Records drawn from a dataset:

################

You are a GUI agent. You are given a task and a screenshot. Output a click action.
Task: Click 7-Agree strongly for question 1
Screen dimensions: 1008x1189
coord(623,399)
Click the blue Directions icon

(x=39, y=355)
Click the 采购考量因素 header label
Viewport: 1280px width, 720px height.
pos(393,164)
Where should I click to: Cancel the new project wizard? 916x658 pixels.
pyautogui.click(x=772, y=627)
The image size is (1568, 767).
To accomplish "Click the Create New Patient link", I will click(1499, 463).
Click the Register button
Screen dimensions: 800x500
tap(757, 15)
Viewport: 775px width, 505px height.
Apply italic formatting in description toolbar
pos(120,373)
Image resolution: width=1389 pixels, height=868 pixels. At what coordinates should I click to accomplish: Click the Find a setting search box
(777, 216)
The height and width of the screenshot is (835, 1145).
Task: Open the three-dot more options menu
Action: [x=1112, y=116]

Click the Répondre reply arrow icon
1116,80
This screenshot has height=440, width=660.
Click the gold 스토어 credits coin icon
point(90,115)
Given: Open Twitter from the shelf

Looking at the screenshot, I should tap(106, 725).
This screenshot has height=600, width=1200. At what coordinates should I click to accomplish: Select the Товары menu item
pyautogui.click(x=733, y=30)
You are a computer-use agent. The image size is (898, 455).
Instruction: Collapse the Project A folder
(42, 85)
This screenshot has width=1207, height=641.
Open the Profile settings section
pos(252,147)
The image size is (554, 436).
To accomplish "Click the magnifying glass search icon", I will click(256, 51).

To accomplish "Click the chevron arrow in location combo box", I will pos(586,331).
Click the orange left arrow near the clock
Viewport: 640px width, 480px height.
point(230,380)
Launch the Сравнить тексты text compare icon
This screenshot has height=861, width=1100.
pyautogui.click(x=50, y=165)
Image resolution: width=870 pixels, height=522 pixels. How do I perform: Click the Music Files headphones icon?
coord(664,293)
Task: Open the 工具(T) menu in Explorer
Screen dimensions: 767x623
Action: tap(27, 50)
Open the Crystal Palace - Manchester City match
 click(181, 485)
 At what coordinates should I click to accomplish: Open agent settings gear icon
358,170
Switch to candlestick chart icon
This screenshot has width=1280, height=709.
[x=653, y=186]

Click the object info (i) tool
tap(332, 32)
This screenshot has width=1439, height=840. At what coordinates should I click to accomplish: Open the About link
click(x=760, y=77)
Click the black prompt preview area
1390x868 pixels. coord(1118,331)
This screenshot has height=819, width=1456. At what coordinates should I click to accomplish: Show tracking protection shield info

################

**Exercise brief:** Copy every line above in which the string "size" shows up.

**Solution to this exercise:**
The image size is (1568, 767).
You are a computer-use agent. The image size is (898, 455).
The image size is (554, 436).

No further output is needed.